**EXERCISE INSTRUCTIONS**
Write out every line below that includes the word "taskbar".

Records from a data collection
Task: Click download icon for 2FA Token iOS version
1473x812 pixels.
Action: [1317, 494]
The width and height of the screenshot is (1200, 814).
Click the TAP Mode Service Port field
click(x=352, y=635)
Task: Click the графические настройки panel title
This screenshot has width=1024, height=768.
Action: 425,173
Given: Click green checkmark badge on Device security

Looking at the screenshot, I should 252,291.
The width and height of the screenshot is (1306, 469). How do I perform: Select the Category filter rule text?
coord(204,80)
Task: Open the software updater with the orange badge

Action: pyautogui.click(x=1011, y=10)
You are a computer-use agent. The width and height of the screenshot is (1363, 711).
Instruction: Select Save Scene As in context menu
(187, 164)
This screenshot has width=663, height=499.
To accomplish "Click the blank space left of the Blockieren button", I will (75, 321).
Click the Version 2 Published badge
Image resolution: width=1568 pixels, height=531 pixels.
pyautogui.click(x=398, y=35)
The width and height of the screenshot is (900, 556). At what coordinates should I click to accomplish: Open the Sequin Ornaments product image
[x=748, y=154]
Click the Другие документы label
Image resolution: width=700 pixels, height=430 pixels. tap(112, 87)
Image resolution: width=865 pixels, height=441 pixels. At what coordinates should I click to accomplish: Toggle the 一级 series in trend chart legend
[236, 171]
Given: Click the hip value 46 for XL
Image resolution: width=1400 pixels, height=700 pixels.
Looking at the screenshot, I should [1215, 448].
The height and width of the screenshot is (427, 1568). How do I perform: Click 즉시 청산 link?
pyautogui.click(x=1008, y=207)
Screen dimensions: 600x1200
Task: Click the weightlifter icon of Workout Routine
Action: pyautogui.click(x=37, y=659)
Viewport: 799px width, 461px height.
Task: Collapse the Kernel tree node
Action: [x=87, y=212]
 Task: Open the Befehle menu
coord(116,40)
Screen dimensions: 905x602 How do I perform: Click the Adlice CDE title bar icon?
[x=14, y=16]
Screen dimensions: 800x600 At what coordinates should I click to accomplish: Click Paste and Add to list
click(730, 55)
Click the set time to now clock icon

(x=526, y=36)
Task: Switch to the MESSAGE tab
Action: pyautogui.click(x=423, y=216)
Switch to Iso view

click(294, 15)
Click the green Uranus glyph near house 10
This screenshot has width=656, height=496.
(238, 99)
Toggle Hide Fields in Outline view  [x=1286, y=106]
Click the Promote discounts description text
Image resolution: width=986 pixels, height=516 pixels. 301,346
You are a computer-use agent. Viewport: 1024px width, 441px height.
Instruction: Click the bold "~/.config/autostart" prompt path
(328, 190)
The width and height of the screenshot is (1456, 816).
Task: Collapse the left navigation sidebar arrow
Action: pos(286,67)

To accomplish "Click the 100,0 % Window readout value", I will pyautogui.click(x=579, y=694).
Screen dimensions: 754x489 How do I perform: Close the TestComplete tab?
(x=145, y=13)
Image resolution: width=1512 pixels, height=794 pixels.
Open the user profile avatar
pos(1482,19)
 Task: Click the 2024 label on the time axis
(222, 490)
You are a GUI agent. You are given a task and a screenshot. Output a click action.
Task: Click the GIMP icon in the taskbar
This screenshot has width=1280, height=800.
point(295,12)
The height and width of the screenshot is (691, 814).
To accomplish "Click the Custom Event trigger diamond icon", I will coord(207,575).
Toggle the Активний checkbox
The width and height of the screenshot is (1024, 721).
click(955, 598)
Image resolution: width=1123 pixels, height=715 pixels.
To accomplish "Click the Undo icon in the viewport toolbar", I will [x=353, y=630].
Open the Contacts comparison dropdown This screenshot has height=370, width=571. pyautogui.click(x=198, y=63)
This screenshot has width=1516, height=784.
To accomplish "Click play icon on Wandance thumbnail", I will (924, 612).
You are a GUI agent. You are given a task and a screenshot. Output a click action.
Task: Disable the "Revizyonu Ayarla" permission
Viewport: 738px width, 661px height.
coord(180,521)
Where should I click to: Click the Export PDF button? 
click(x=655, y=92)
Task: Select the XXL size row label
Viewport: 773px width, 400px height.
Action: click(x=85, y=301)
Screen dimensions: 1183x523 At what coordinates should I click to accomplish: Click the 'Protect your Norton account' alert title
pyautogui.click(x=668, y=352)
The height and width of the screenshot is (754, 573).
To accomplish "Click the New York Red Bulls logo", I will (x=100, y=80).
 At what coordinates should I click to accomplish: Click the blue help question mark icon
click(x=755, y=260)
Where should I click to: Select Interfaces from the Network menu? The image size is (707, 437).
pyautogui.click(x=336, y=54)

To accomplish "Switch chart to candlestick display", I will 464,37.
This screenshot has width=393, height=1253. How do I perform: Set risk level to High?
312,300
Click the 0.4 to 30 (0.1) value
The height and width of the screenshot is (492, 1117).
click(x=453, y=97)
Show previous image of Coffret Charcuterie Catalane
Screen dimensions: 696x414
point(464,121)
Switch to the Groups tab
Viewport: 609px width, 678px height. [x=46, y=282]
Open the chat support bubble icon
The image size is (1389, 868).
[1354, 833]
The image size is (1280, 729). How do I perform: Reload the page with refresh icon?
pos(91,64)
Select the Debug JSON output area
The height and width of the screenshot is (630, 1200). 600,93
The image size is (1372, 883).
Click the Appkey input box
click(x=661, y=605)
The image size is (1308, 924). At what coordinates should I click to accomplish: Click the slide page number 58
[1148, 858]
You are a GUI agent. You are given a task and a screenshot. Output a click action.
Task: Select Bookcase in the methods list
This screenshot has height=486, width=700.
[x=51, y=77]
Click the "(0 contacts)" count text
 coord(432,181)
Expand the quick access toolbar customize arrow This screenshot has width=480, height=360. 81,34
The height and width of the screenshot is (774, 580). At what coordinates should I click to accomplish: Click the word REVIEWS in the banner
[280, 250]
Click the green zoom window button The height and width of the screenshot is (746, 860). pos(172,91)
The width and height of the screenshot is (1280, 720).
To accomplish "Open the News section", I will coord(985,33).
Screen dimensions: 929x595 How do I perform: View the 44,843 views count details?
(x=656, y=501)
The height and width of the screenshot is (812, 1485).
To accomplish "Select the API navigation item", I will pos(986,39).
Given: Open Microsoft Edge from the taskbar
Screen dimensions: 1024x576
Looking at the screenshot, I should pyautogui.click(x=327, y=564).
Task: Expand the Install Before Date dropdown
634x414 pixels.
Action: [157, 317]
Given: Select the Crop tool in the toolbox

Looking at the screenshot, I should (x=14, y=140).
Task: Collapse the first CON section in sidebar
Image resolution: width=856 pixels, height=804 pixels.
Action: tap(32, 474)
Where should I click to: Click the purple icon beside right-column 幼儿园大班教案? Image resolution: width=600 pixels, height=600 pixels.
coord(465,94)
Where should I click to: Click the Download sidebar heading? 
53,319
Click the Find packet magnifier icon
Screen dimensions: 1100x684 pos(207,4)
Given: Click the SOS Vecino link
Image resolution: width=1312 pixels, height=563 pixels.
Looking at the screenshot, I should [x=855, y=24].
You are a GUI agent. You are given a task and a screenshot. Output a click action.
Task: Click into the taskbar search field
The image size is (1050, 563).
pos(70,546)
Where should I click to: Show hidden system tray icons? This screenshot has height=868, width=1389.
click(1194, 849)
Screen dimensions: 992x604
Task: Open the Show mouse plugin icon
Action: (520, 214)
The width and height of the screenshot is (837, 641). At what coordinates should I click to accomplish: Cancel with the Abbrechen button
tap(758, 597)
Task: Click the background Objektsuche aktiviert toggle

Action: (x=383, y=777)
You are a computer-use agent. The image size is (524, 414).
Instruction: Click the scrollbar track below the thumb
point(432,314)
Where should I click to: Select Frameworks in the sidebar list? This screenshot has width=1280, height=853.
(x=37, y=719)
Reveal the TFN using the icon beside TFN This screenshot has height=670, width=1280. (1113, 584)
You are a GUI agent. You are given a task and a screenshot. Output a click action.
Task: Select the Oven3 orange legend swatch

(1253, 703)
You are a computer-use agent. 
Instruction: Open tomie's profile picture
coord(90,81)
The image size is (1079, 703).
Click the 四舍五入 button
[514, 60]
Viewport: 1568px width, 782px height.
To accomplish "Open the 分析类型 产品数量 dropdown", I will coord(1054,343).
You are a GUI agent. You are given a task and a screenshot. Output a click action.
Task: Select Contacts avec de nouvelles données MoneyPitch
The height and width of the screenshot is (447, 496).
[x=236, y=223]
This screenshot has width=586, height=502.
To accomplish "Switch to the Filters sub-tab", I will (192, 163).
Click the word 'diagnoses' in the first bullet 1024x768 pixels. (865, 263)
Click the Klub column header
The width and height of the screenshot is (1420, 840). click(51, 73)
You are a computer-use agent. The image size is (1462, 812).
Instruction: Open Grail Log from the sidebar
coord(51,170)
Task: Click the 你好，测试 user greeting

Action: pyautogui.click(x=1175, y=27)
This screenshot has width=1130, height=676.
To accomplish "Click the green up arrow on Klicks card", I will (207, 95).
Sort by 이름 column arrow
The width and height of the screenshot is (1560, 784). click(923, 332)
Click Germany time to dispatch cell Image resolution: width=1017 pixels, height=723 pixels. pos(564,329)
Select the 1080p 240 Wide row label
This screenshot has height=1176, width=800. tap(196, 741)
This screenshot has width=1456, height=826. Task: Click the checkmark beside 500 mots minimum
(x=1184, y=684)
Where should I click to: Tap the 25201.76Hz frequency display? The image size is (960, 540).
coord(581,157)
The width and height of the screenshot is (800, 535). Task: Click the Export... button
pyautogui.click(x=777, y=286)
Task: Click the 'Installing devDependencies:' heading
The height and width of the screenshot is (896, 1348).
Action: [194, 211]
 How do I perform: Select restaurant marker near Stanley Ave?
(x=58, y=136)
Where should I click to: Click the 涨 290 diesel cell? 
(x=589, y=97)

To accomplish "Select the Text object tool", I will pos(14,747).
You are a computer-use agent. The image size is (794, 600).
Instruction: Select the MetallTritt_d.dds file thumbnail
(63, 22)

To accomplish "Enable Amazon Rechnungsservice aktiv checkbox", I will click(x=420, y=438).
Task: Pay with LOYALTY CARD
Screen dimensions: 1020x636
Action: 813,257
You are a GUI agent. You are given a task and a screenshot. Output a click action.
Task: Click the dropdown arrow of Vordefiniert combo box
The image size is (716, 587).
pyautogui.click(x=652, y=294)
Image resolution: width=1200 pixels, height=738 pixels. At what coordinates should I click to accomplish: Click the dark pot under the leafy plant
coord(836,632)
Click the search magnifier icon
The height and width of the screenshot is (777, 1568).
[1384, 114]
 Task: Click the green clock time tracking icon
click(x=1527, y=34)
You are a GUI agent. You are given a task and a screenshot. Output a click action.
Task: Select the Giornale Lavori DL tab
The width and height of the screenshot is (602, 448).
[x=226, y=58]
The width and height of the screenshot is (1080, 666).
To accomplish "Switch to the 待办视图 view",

**FINISHED TASK**
Task: Click the GIMP icon in the taskbar
Given: Open Microsoft Edge from the taskbar
Task: Click into the taskbar search field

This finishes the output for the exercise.